Meski sejauh ini hanya tampil sebentar, kita juga bisa melihat si kembar Despair dan Desire yang juga mampu mencuri perhatian, terutama nama terakhir.

Dari sisi antagonis, kita mendapati para villain yang punya motif kuat untuk setiap tindakannya. Entah itu John Dee maupun Corinthian (Boyd Holbrook), yang dengan caranya masing-masing menunjukkan kekejiannya bukan semata dilandasi niat jahat belaka. John memimpikan dunia yang lebih jujur, sementara Corinthian hanya ingin merasakan bagaimana menjadi manusia.

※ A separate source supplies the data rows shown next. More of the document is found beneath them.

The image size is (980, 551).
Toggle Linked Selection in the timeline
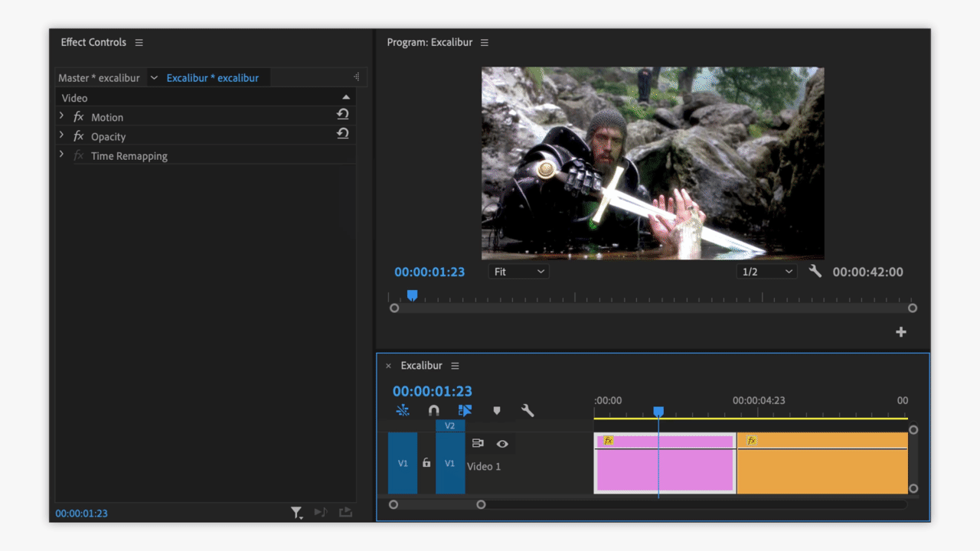tap(465, 411)
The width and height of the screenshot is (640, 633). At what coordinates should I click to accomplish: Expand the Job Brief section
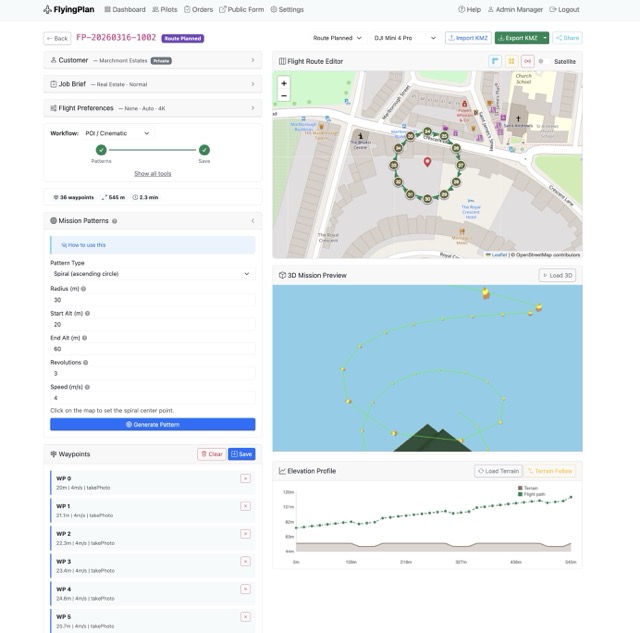pos(152,84)
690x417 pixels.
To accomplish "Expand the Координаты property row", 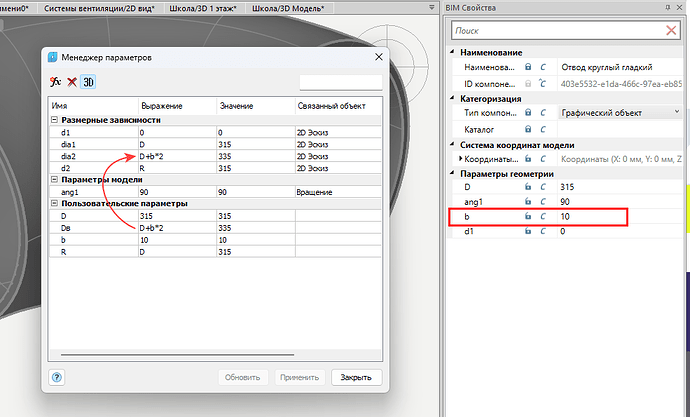I will pos(461,158).
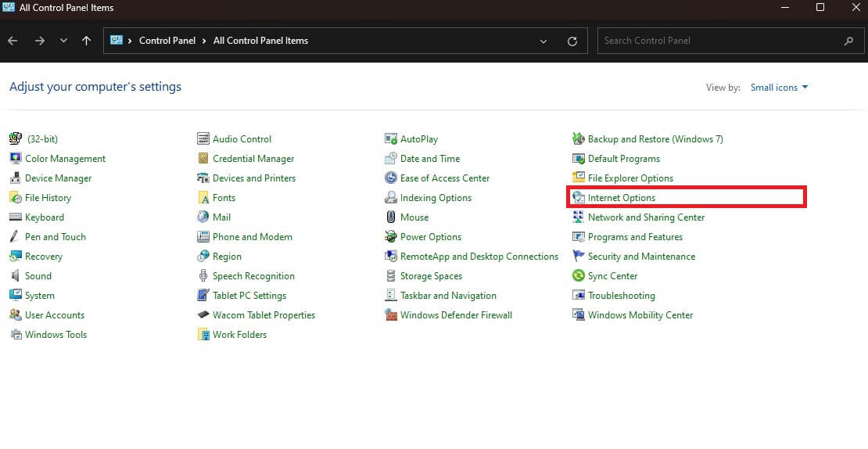868x449 pixels.
Task: Open the Sound speaker icon
Action: [16, 276]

Nama terakhir barangkali hanya ingin "protes" pada penciptanya, tapi ulahnya yang kelewatan juga bisa dikatakan sebagai aksi yang dilakukan para mortal ketika sang pencipta absen.

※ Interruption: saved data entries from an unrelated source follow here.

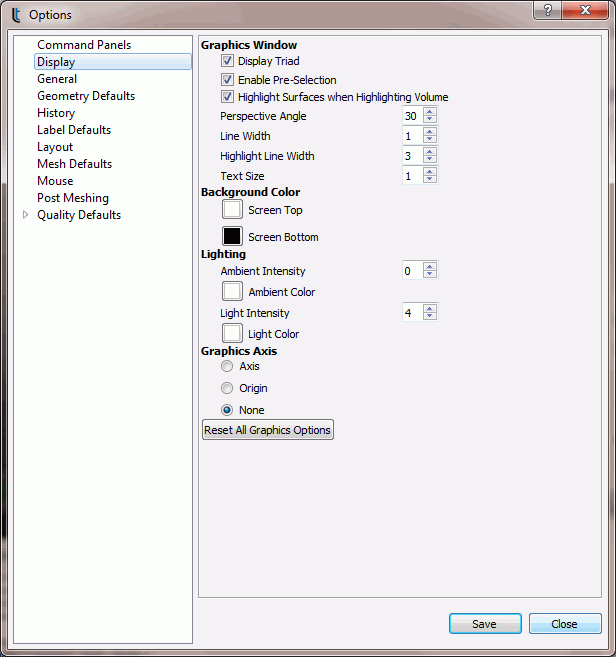Uncheck Highlight Surfaces when Highlighting Volume
This screenshot has width=616, height=657.
pos(227,98)
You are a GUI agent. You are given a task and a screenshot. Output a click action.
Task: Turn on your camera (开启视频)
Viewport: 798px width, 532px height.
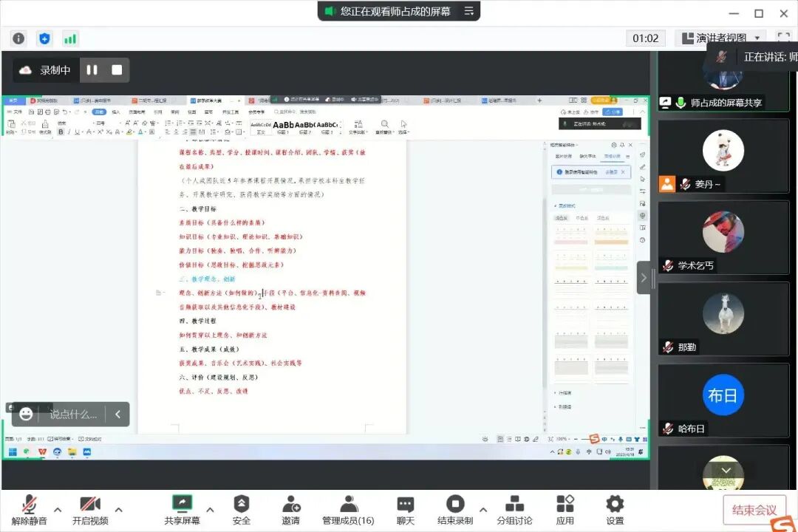tap(89, 508)
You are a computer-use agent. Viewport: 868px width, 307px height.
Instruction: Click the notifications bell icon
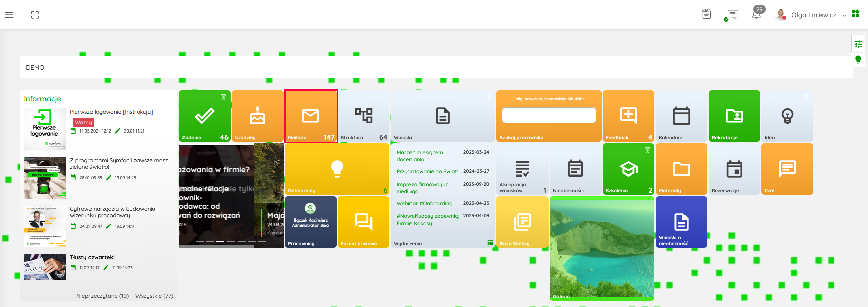pos(756,15)
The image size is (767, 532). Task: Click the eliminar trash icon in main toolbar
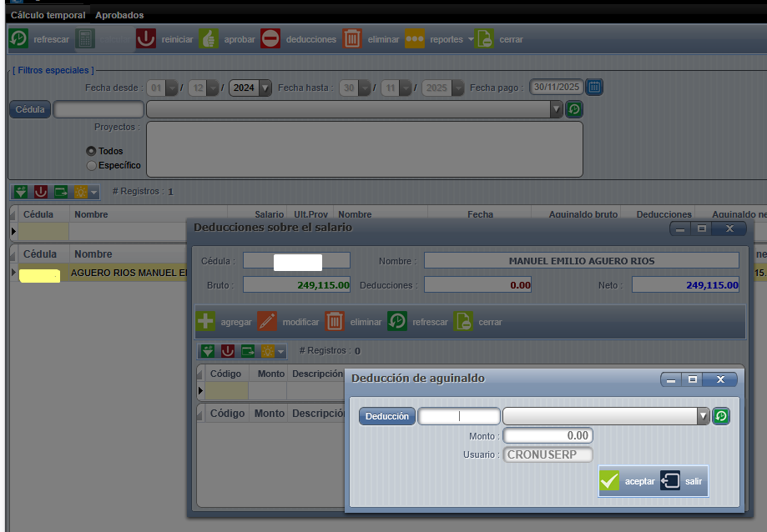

Infografik Misbar The Sandman

Infografik Misbar The Sandman. tirto.id/Ecun

Merenungkan Eksistensi Endless

"Apa gunanya ada kamu?" tanya Constantine pada Dream, mempertanyakan sosok sehebat dirinya yang ternyata tak bisa menyelamatkan satu jiwa manusia. Pertanyaan yang sama mungkin hadir di benak penonton.

Gerbang istana neraka ditampilkan dalam ukuran raksasa, begitu juga gerbang The Dreaming yang masif. Kerajaan-kerajaan itu bukan main besarnya, seolah menegaskan para Endless sebagai entitas agung dengan kekuatan mahahebat.

Namun, para Endless dan makhluk ciptaan mereka bukannya tanpa cela. Mereka eksis hanya karena manusia meyakini mereka eksis.

The Sandman memberi banyak porsi untuk perbincangan filosofis. Di sepanjang pelarian John Dee, kita disuguhi dua sudut pandang berbeda tentang mengapa manusia tak jujur. Apakah orang-orang berbohong karena mementingkan diri sendiri, atau karena mereka takut?

Di lain waktu, para entitas mahahebat ini rupanya bisa mengalami krisis eksistensi, mulai dari sosok lebih rendah macam Corinthian hingga penciptanya sendiri, Dream. Ketika semua benda keramatnya terkumpul, Dream yang seberkuasa itu malah merasa kosong.

Setidaknya sampai dia bertemu Death. Sekuens perbincangan keduanya sarat akan perenungan hidup dan mati, dan bahwa fungsi mereka semata untuk melayani manusia.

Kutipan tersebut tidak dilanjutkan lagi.